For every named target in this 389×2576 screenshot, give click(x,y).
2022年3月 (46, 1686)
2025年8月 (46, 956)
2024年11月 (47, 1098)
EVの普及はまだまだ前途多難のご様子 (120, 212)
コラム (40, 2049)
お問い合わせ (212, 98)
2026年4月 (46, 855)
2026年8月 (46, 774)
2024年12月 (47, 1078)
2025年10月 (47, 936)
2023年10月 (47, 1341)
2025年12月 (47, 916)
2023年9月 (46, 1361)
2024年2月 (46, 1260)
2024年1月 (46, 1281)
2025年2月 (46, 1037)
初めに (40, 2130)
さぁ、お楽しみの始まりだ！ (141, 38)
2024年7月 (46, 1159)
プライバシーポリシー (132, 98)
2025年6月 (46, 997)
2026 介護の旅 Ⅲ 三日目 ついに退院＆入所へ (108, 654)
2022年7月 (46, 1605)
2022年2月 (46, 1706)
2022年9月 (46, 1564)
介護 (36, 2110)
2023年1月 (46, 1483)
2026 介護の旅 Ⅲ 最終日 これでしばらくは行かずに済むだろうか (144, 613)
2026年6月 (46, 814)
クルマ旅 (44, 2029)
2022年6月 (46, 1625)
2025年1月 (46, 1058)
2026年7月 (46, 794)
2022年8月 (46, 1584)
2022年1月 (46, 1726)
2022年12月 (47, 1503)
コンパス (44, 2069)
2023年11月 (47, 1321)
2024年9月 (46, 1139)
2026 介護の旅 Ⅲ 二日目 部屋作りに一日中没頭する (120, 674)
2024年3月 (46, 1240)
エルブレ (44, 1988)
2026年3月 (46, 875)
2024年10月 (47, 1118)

━━━━━━━━━━━━━━━━

▶ _TASK BRIEF_: Look back at the records above. Repeat all of them exactly.

▶ _RESPONSE_:
For every named target in this 389×2576 screenshot, give click(x,y).
2022年3月 (46, 1686)
2025年8月 (46, 956)
2024年11月 (47, 1098)
EVの普及はまだまだ前途多難のご様子 (120, 212)
コラム (40, 2049)
お問い合わせ (212, 98)
2026年4月 (46, 855)
2026年8月 (46, 774)
2024年12月 (47, 1078)
2025年10月 (47, 936)
2023年10月 (47, 1341)
2025年12月 (47, 916)
2023年9月 (46, 1361)
2024年2月 (46, 1260)
2024年1月 (46, 1281)
2025年2月 (46, 1037)
初めに (40, 2130)
さぁ、お楽しみの始まりだ！ (141, 38)
2024年7月 (46, 1159)
プライバシーポリシー (132, 98)
2025年6月 (46, 997)
2026 介護の旅 Ⅲ 三日目 ついに退院＆入所へ (108, 654)
2022年7月 (46, 1605)
2022年2月 (46, 1706)
2022年9月 (46, 1564)
介護 (36, 2110)
2023年1月 (46, 1483)
2026 介護の旅 Ⅲ 最終日 これでしばらくは行かずに済むだろうか (144, 613)
2026年6月 (46, 814)
クルマ旅 (44, 2029)
2022年6月 (46, 1625)
2025年1月 (46, 1058)
2026年7月 (46, 794)
2022年8月 (46, 1584)
2022年1月 (46, 1726)
2022年12月 (47, 1503)
コンパス (44, 2069)
2023年11月 (47, 1321)
2024年9月 (46, 1139)
2026 介護の旅 Ⅲ 二日目 部屋作りに一日中没頭する (120, 674)
2024年3月 (46, 1240)
エルブレ (44, 1988)
2026年3月 (46, 875)
2024年10月 (47, 1118)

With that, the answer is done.